Working with mothers-to-be and new moms, I field many questions about what foods are best to eat and which are best avoided.
My common response is, "Eat what you like." If you like spicy foods and can tolerate them while pregnant, eat them. Recipe calls for 2 cloves of garlic, but you usually add 4? Go for it.
Lots of nursing mothers wonder about broccoli, cauliflower and those other gassy veggies. Again, if you tolerate them and your baby tolerates them, keep eating them. If you think a food is making your baby fussy and gassy, don't eliminate it right away. To be sure it was that food, try it again, in a smaller amount.
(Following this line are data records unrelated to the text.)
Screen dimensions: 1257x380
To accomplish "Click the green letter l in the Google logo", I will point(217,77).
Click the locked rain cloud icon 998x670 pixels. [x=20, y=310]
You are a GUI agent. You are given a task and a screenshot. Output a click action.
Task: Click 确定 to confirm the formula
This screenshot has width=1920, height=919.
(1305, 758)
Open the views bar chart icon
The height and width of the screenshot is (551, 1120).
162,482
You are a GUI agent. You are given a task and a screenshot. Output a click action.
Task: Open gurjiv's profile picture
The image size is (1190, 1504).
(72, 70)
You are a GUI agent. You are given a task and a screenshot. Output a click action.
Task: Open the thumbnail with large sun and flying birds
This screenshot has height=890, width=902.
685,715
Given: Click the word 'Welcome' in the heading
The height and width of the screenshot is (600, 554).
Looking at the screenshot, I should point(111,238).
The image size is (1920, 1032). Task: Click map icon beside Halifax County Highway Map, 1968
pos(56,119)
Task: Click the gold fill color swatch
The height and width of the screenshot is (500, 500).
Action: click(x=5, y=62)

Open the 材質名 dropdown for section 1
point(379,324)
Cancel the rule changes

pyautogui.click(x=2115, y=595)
My advice isn't just for moms. It's also good advice for their kids. In utero and while receiving mother's milk, a baby is also experiencing all those wonderful, unique flavors. Studies have shown that babies who are exposed to a variety of flavors are more likely to except these flavors later in life. To put it quite simply, if you want to have children who like a variety of foods, expose them early on. And keep exposing them to nutritious foods as toddlers and adolescents.
We all want to raise a healthier generation of kids — and if we lessen childhood obesity then we lessen the risk of chronic disease. Exposing kids to the flavors of vegetables, fruits and spices early is the first step to getting them to accept and eat more of these foods. This is a big win for parents and kids alike.